3 Experimental Design and Laboratory Procedures

Trades in the laboratory market were negotiated between buyer–seller pairs submitting bids and offers over a computer network. Each experimental market session consisted of four buyers and four sellers. Buyers and sellers were randomly matched into four buyer–seller pairs to negotiate trades. They traded a generic commodity, or “unit,” in a currency called “tokens,” based on the seller production costs and buyer redemption values for each successive unit provided to them (Table 1). To motivate preference revelation, participant earnings were converted to dollars and paid out in cash at the end of each session (Friedman and Sunder 1994)Footnote 5 at an exchange rate of 100 tokens for $1.00.

Table 1 Per-unit buyer redemption values and seller production costs (tokens)

Experimental sessions followed a standard procedure. All participants were paid a show-up fee of $15.Footnote 6 Participants were randomly assigned to be either buyers or sellers at the start of each session and retained their roles throughout the session. Participants knew only their own role as a buyer or seller and not the role or identity of other participants. Participants were spaced and positioned at computer stations to ensure that participants’ roles, randomly matched trading partners, and decisions remained confidential.

Instructions (see “Appendix A”) outlining the basic market design, trading mechanics, and how earnings were calculated and paid out were presented to participants. Figure 1 illustrates the timeline of a trading period. Prior to trading, buyers were shown redemption values for the eight units they could purchase and sellers were shown production costs for the eight units they could produce and sell.

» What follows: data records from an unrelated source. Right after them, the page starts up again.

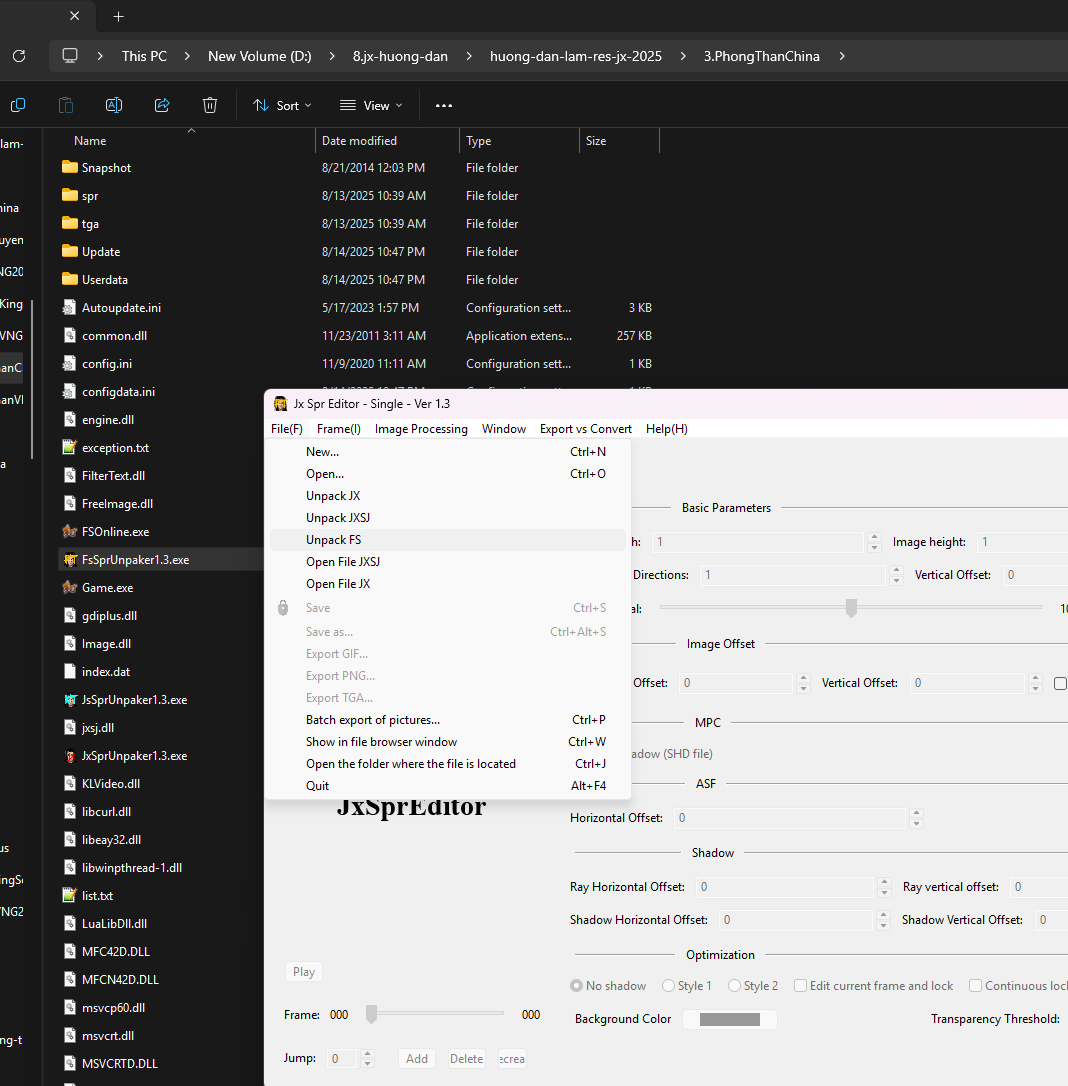
Task: Select the FsSprUnpaker1.3.exe file icon
Action: tap(69, 560)
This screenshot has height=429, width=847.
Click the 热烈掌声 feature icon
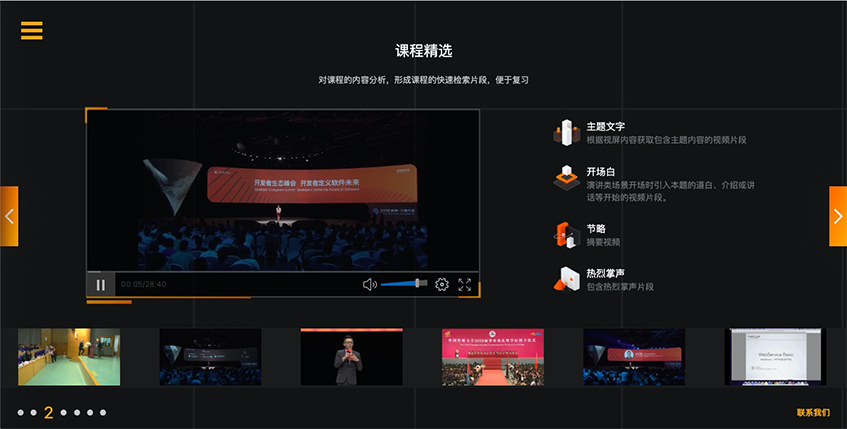(x=567, y=280)
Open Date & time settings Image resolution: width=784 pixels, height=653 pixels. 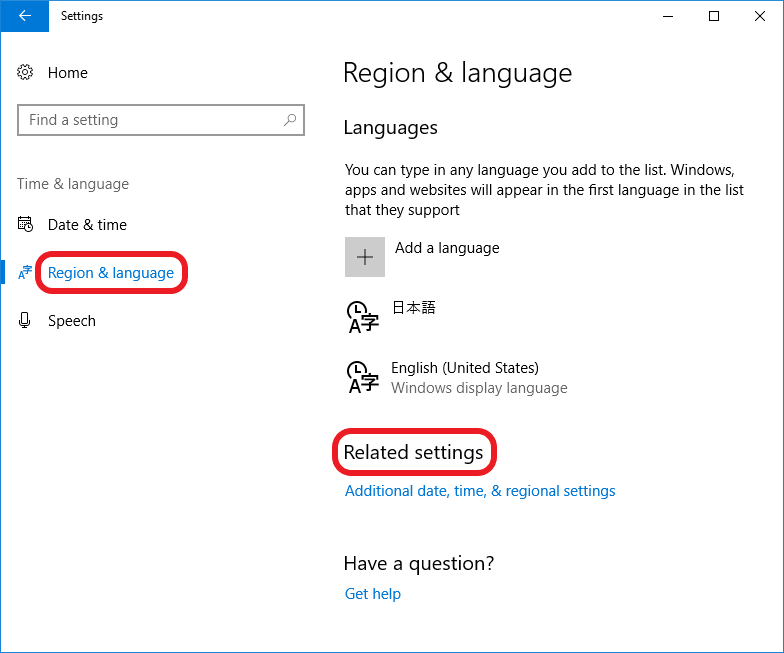pyautogui.click(x=87, y=225)
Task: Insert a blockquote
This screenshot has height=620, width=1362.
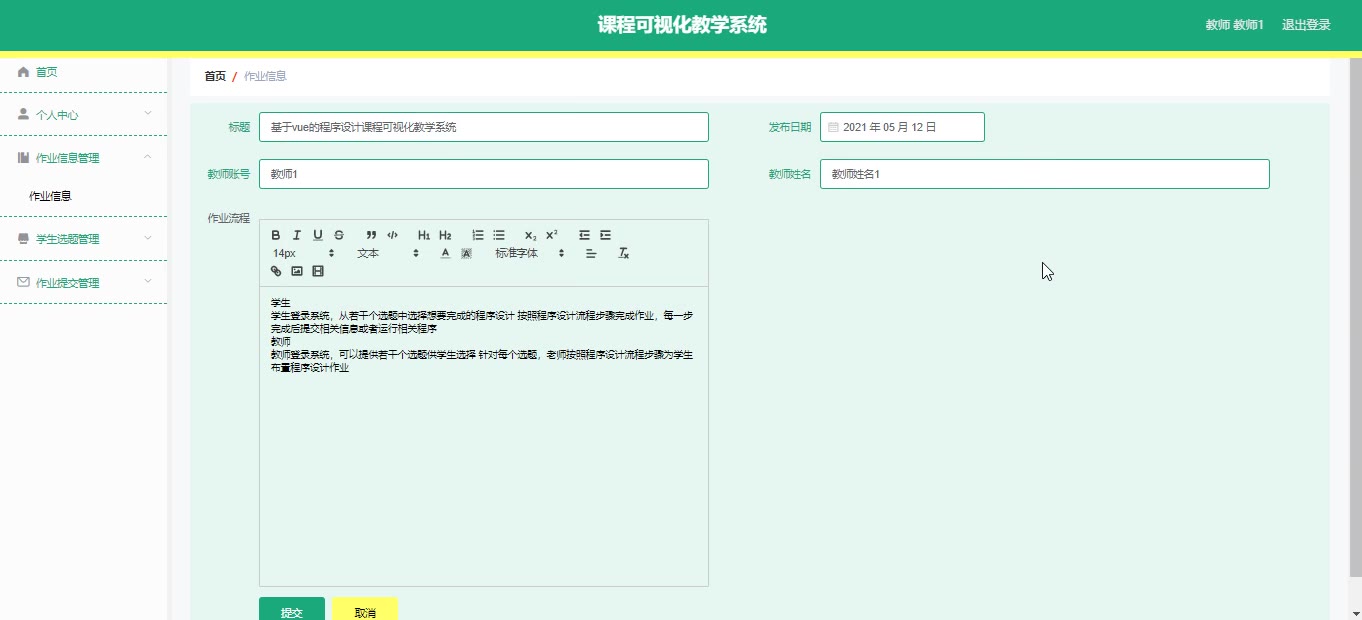Action: pyautogui.click(x=370, y=235)
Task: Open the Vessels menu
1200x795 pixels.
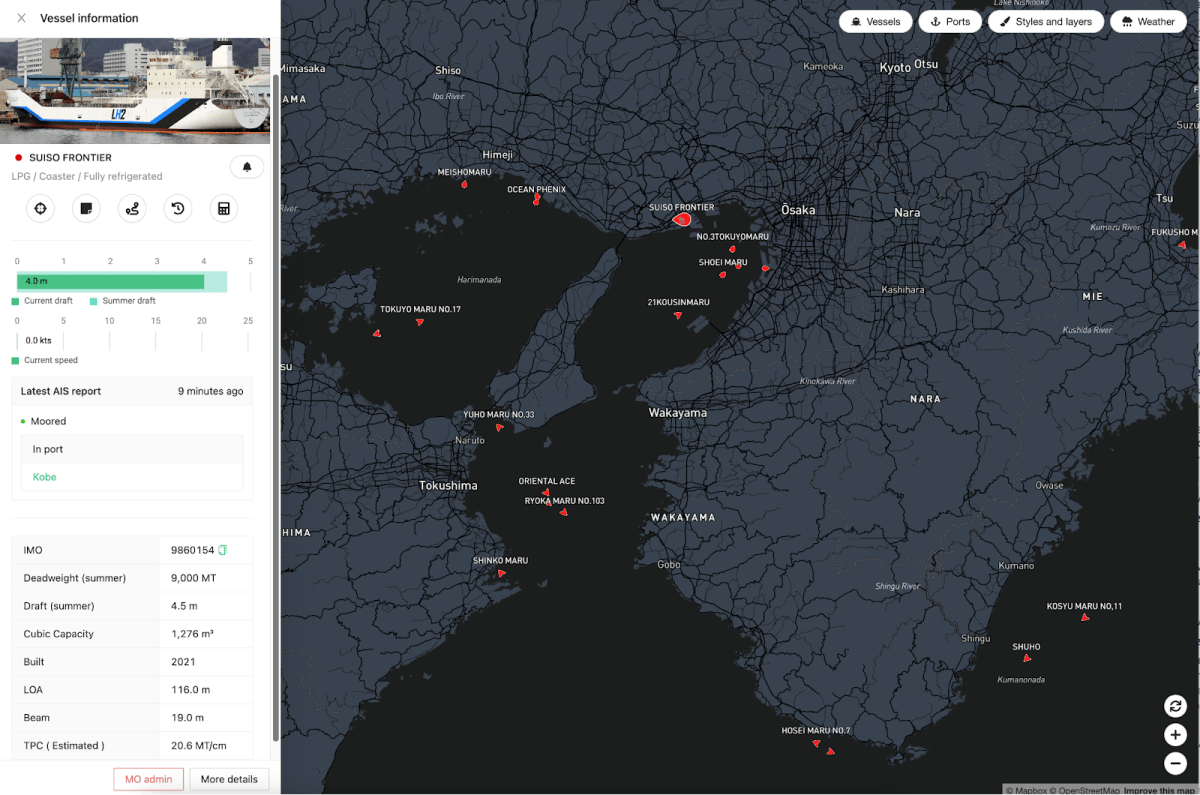Action: click(875, 21)
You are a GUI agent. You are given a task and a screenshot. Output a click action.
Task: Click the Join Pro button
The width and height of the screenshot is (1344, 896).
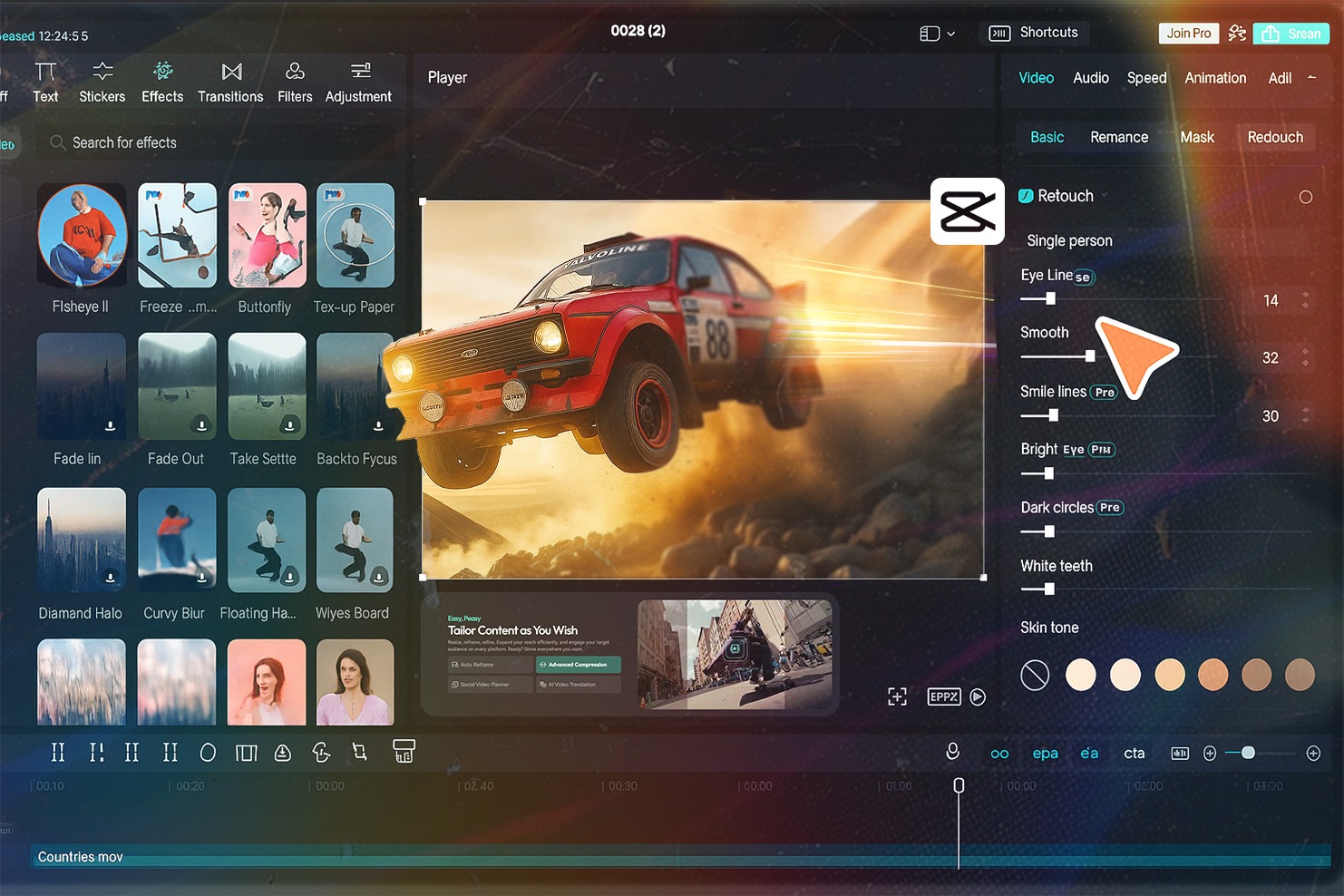1188,33
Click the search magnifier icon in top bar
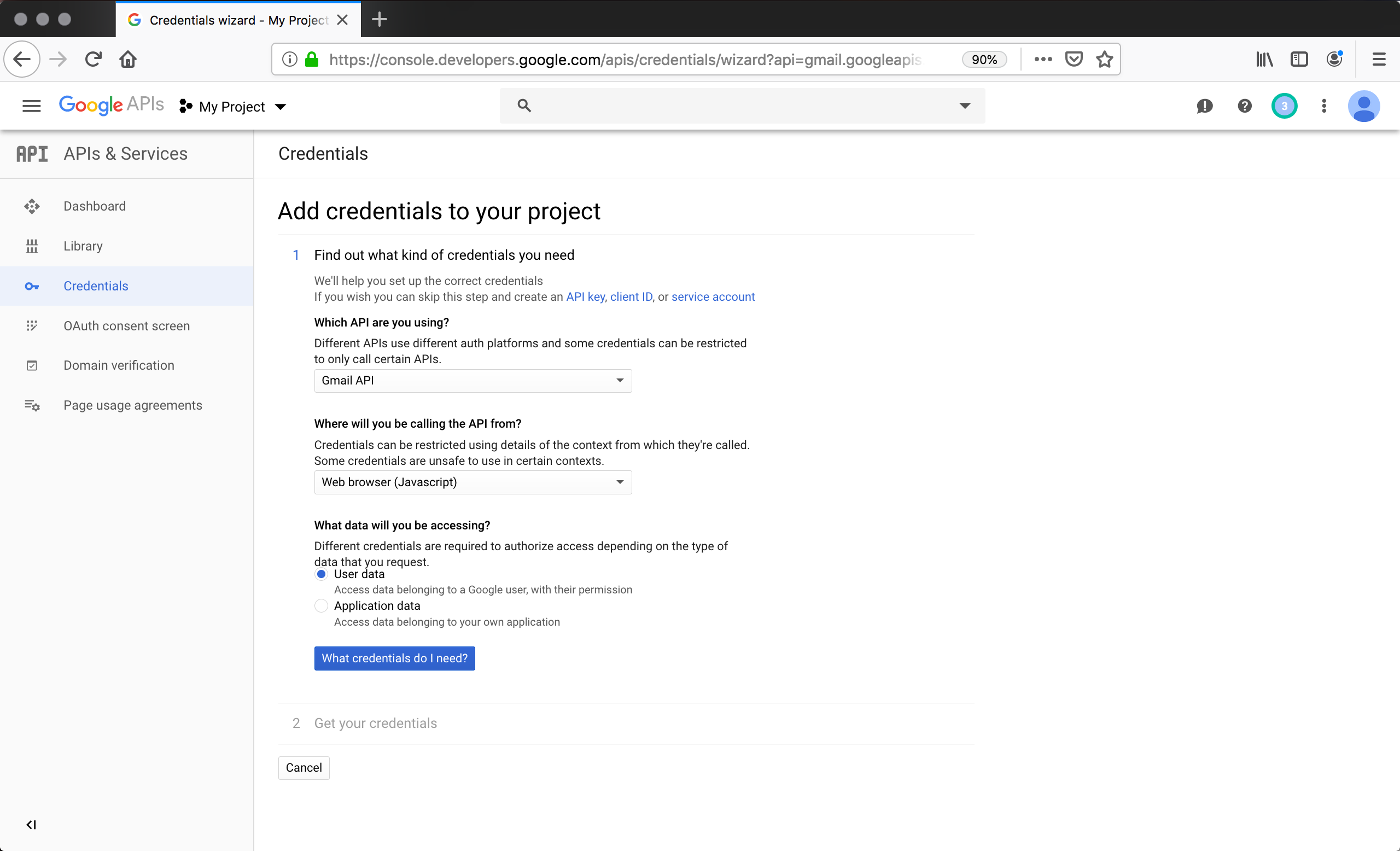Screen dimensions: 1400x851 point(524,105)
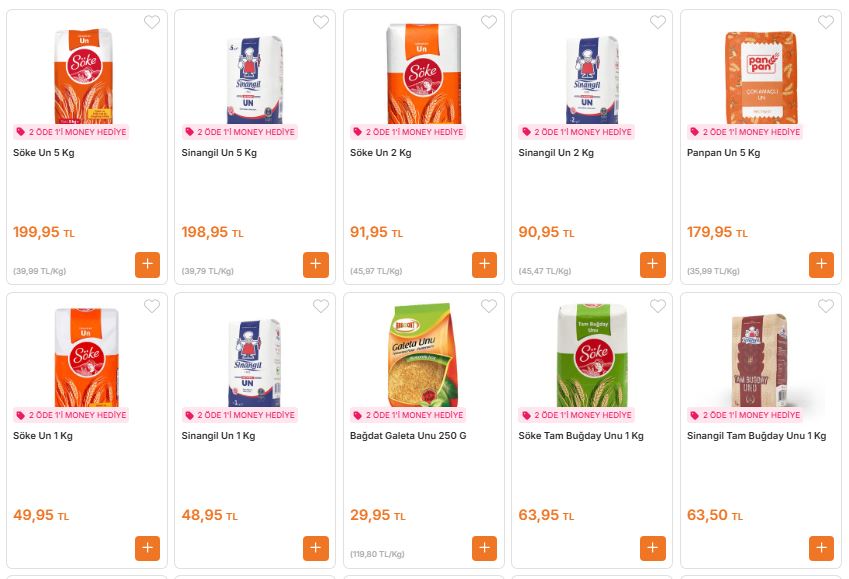Image resolution: width=849 pixels, height=579 pixels.
Task: Add Söke Un 5 Kg to cart
Action: point(147,264)
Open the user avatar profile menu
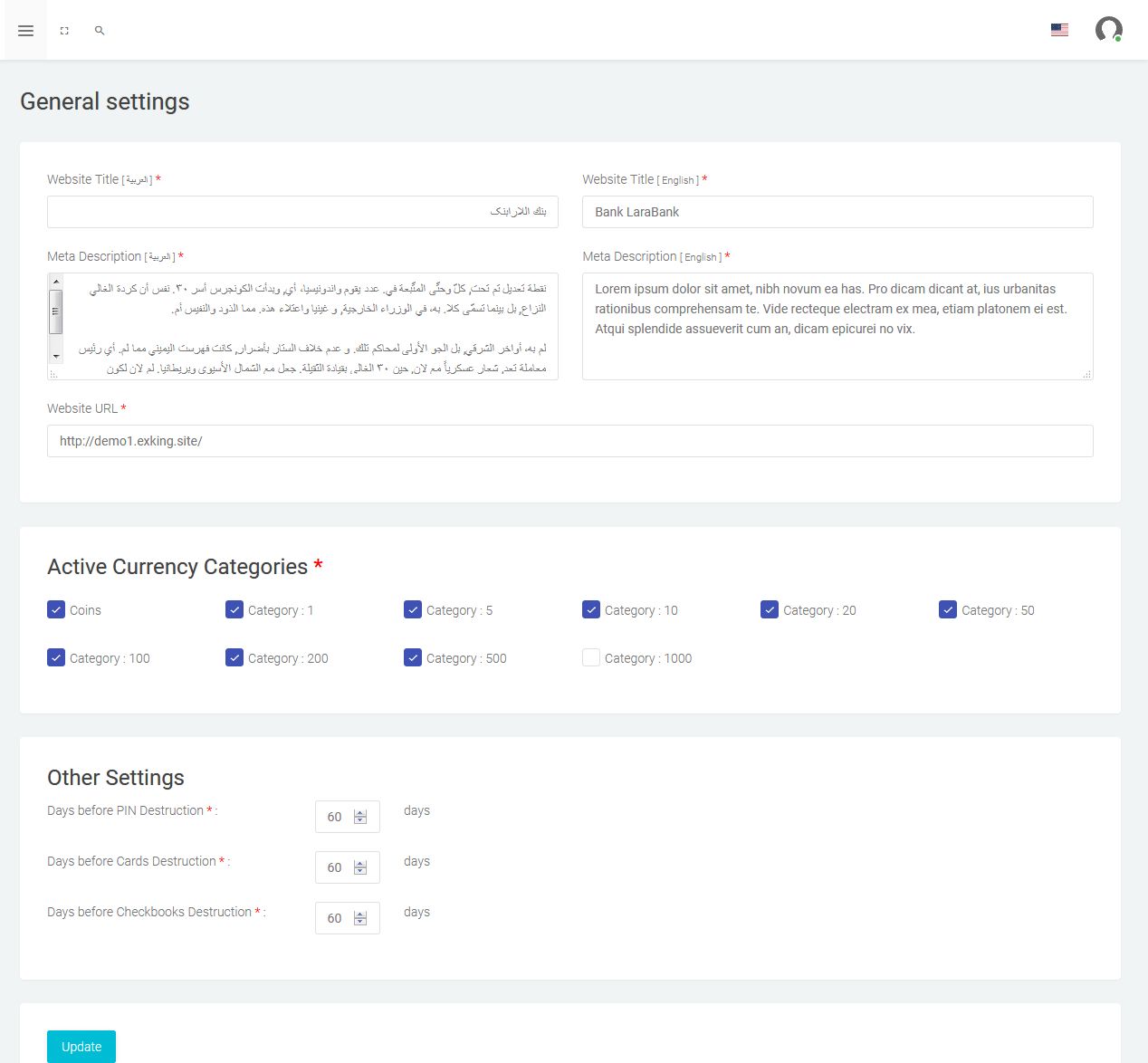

Participants saw only their own value or cost schedule. In the advance production treatments, sellers made a decision about how many units to produce while buyers waited. In the production-to-demand treatments, the credits produced equaled the credits traded.

Fig. 1
figure 1

trading period timeline with market delivery and risk treatments

One or more practice periods were conducted, depending on participants’ comfort with the computer program and willingness to transition to the actual experiment. The actual experiment began when participants reported being comfortable with the mechanics of trading. The actual experiment used different production cost and redemption value schedules than the practice periods. Each market session continued for a minimum of 20 trading periods with a random stop invoked after period 20.Footnote 7

Each trading period was divided into three 1-min bargaining rounds. Buyers and sellers were randomly matched by the computer program into four trading pairs. Units were traded one at a time, starting with the first units on participants’ redemption value and production cost schedules. Each pair bilaterally bargained over price via the computer. At the end of each 1-min round, the computer re-matched participants into bargaining pairs through stranger matching (Menkhaus et al. 2007) and trading resumed.Footnote 8 A trading screen also showed values and costs for each unit as well as current bids and offers. As trading proceeded, buyers and sellers knew only their own bids or offers and those of their current trading partner. Participants were matched three times to negotiate trades on one set of up to eight units during each trading period. Paired trading over three rounds mimics matching risk in thin or geographically constrained private negotiation markets (Menkhaus et al. 2007). If a participant was matched in a later round with a participant who had already traded their units, they did not have the opportunity to trade units in that round. At the end of each trading period, a re-cap screen privately displayed each participant’s earnings from the current period and cumulative earnings so far for the session. It was at this point that participants learned whether some of the units they had traded in the current period had failed.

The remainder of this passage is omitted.